Per i più nostalgici, ecco l'elenco dei vecchi domini che hanno segnato un'epoca sui provider di hosting gratuito di allora (Xoom, Netfirms, FortuneCity, Angelfire, Tin.it), oggi non più raggiungibili ma rimasti indelebili nella memoria storica:

  • members.xoom.virgilio.it/fix
  • www.fix123.netfirms.com
  • fenixx.fortunecity.com
  • www.fortunecity.com
  • fxwebs.8m.com
  • www.angelfire.com
  • icof.8k.com
  • xoomer.virgilio.it/dfelisar
  • space.tin.it/scienza/dfelisar

 

La stretta normativa del 2015

Guardando indietro a quel periodo, è incredibile pensare a cosa si riusciva a realizzare con i mezzi di allora. Nel 2015, a causa dell'evoluzione delle normative sulla privacy e del rischio di sanzioni anche molto pesanti, si è reso necessario compiere un'operazione drastica: chiudere e cancellare tutti i vecchi siti sparsi per la rete.

Non è stato affatto facile, prima di tutto per il valore affettivo e per l'anima messa in quei progetti durante i primi anni di attività.
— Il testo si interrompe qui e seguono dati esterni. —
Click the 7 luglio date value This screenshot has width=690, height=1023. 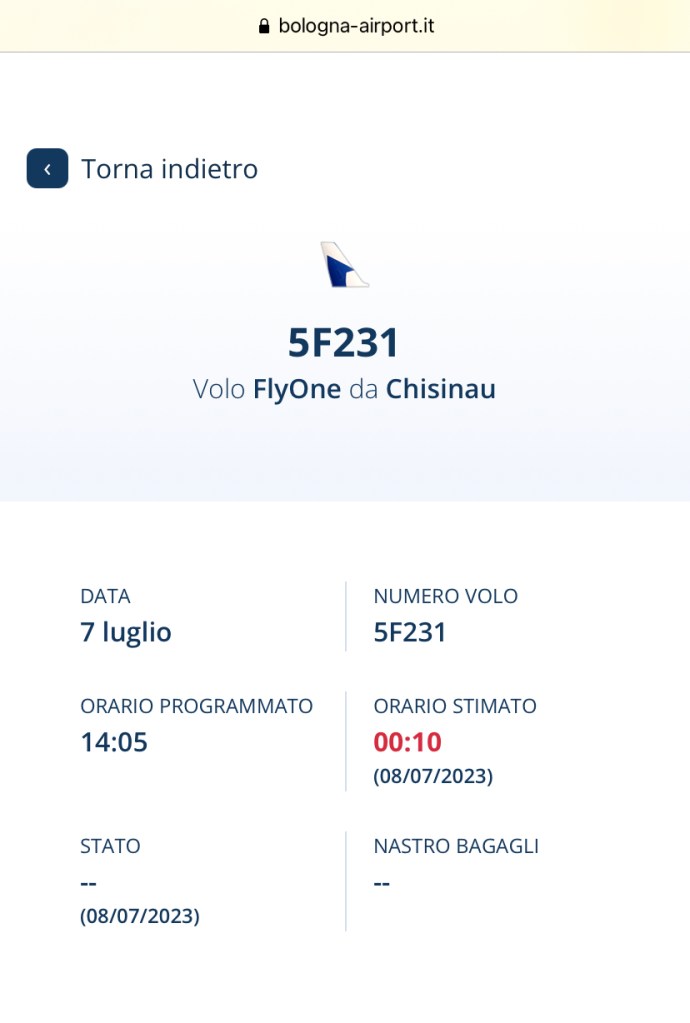pos(126,632)
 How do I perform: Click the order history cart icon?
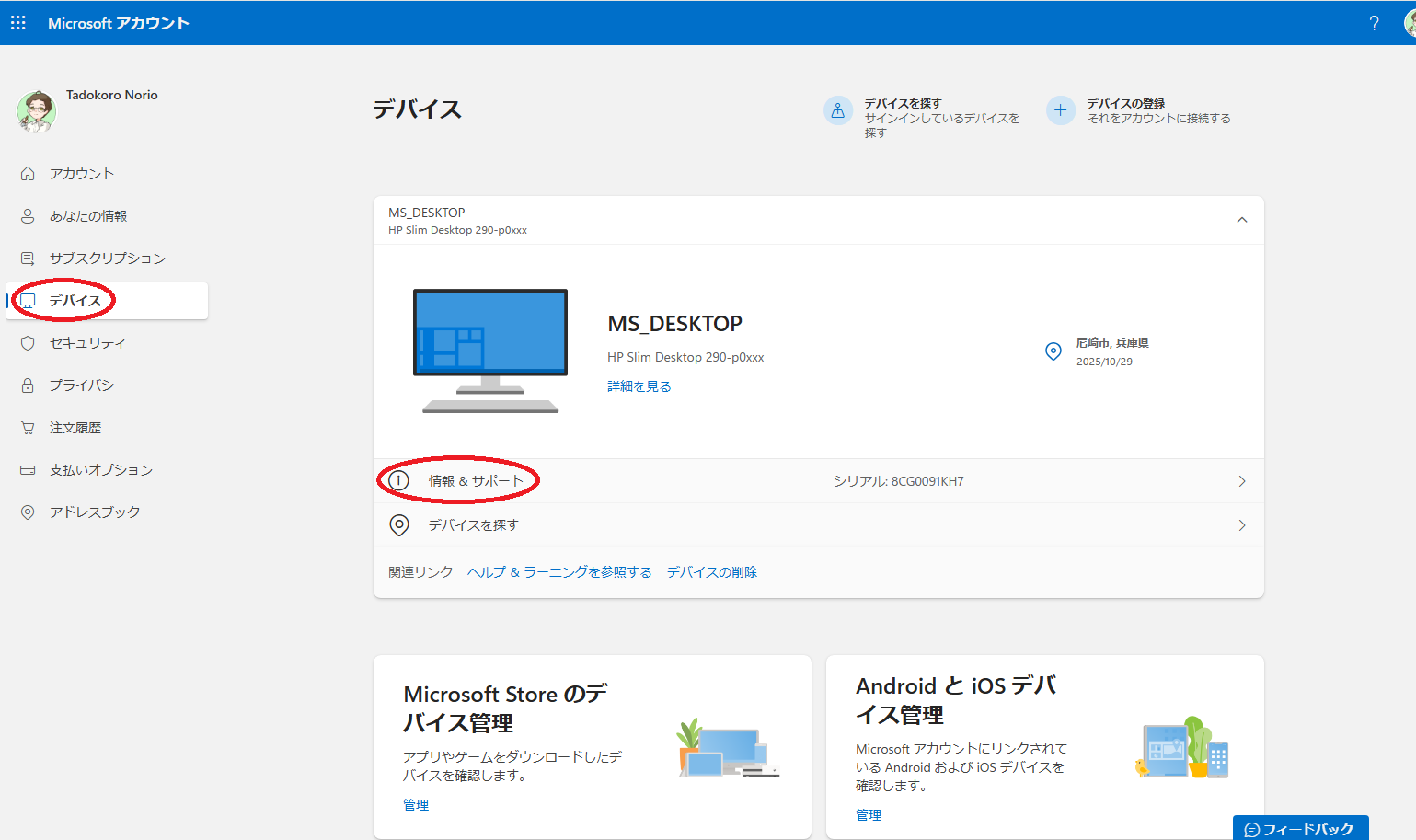(28, 428)
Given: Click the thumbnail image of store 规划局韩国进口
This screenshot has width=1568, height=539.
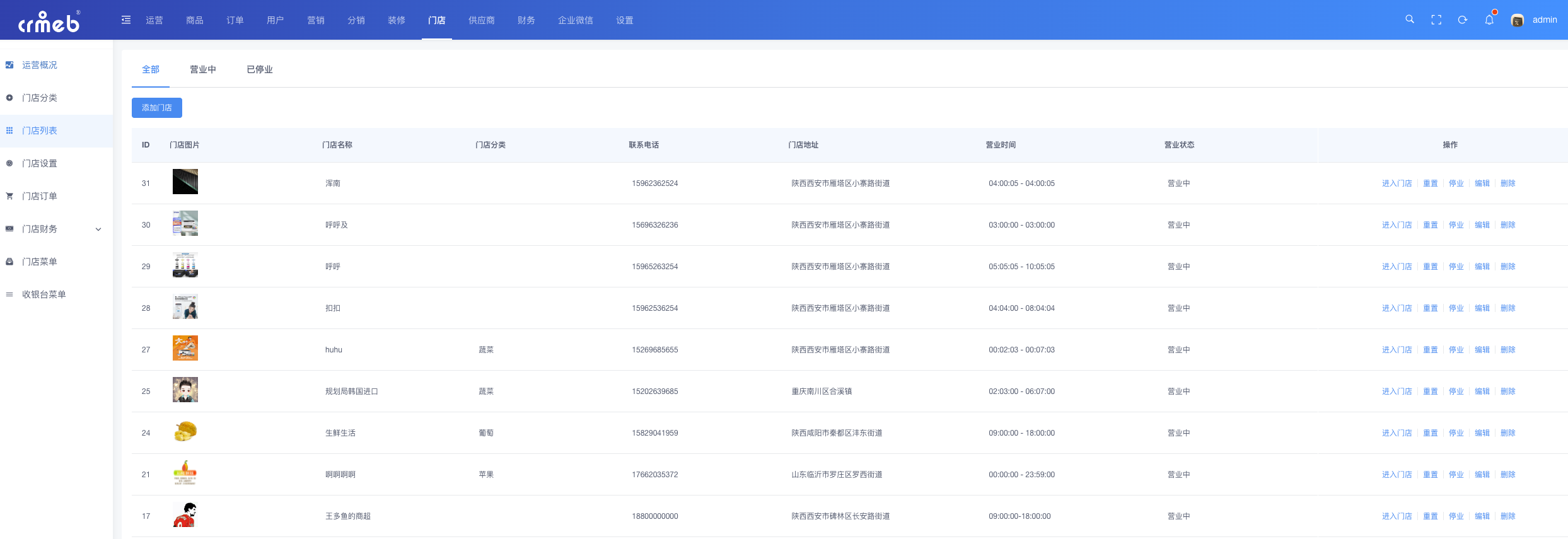Looking at the screenshot, I should [x=185, y=390].
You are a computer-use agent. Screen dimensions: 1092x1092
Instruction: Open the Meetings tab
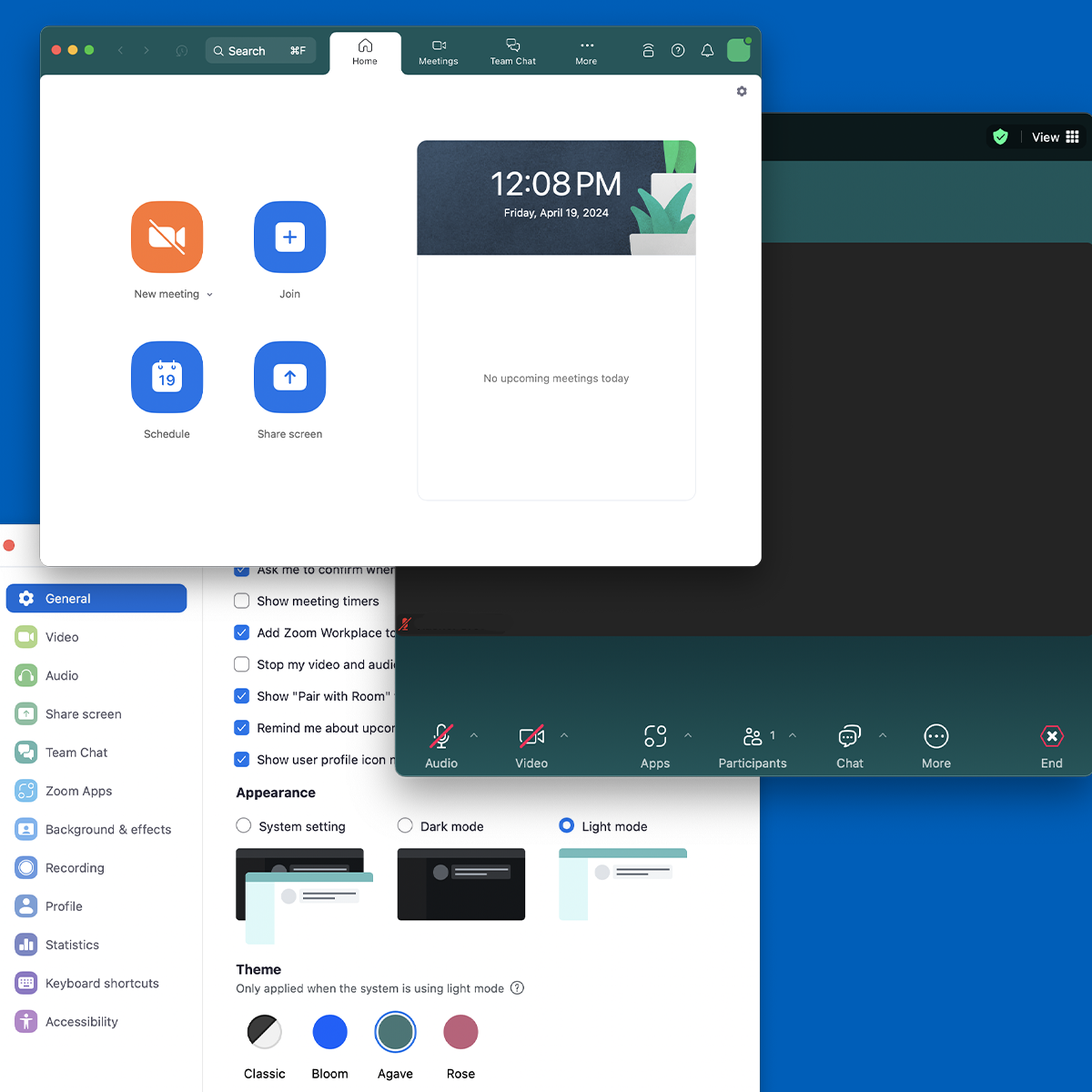(x=438, y=51)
A complicare le cose si è messa la tecnologia: molti di quei siti risiedevano su server così obsoleti e dimenticati che l'accesso risultava impossibile, persino recuperando le vecchie password originali.
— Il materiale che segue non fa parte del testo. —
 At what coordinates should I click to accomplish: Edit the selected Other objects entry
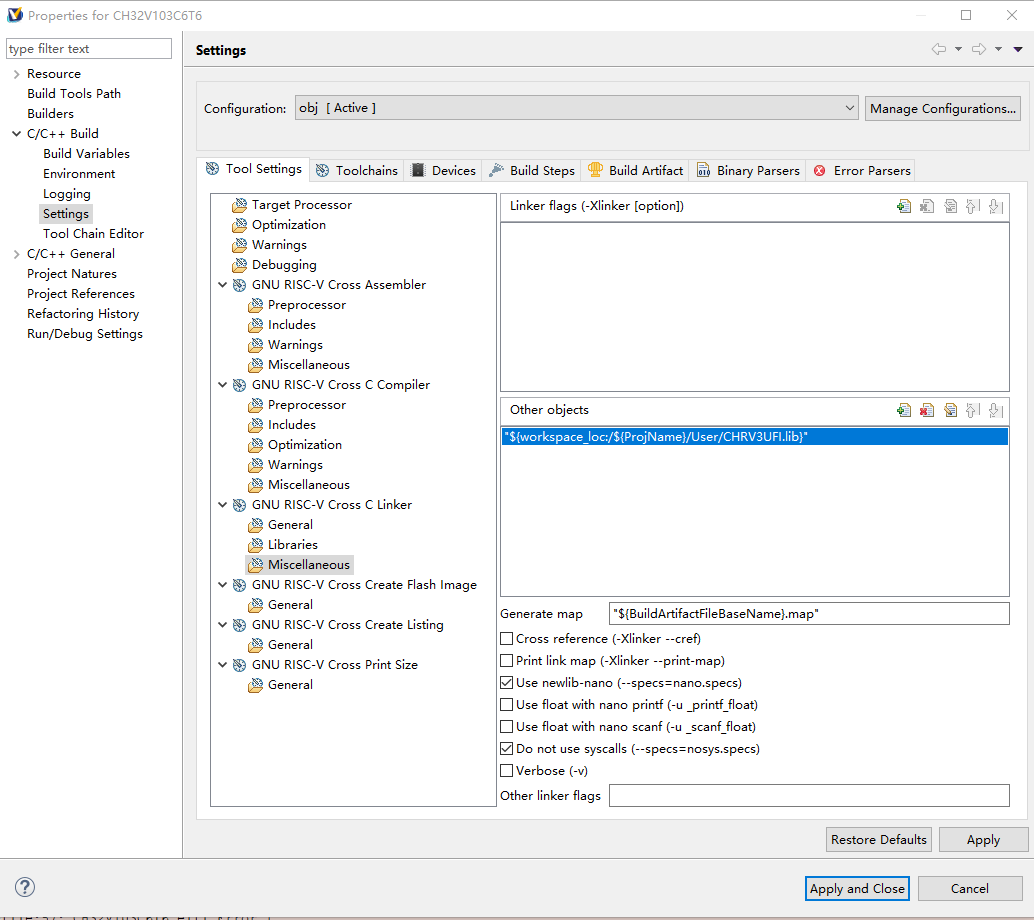pyautogui.click(x=949, y=410)
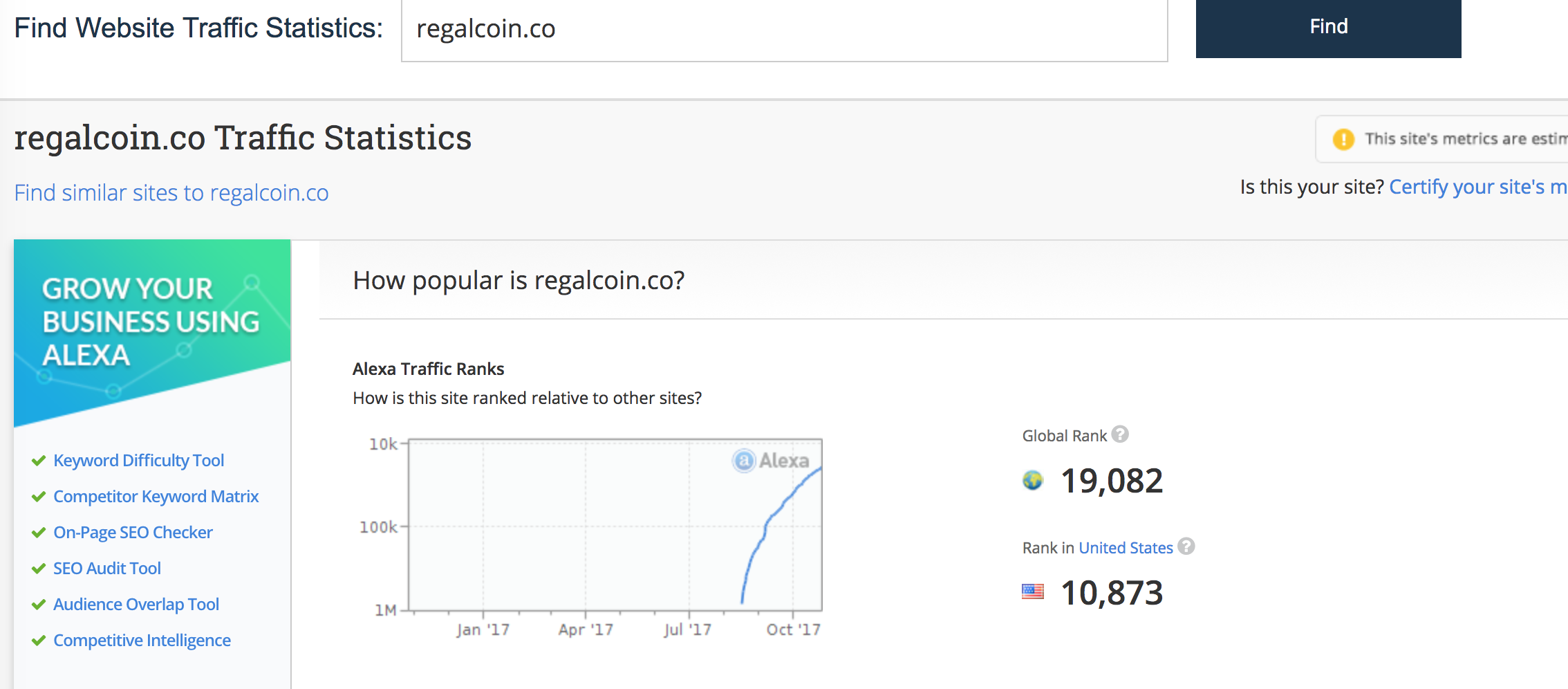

All'epoca alcuni spazi resistettero nonostante i tentativi di rimozione tramite fax ed email. Col passare del tempo, però, la legge inesorabile della rete ha fatto il suo corso: oggi anche quei server storici e gratuiti hanno definitivamente chiuso i battenti, spegnendo per sempre gli ultimi "fossili" digitali rimasti online.

 

La rinascita del 2026

Il passato digitale non si cancella del tutto, si evolve. Dopo anni di silenzio e di chiusure forzate, prende vita una nuova stagione grazie alla transizione verso piattaforme moderne e sicure. Recuperando i contenuti storici più popolari, accuratamente selezionati e ripuliti, rinasce oggi uno spazio rinnovato che sfrutta appieno tutte le potenzialità tecniche, la flessibilità e la solidità del nuovo CMS Drupal 11.

Una rinascita tecnologica di questo livello, tuttavia, non sarebbe stata possibile senza l'assistente Gemini e un moderno hosting strutturato per gestire Drupal via Composer e Drush.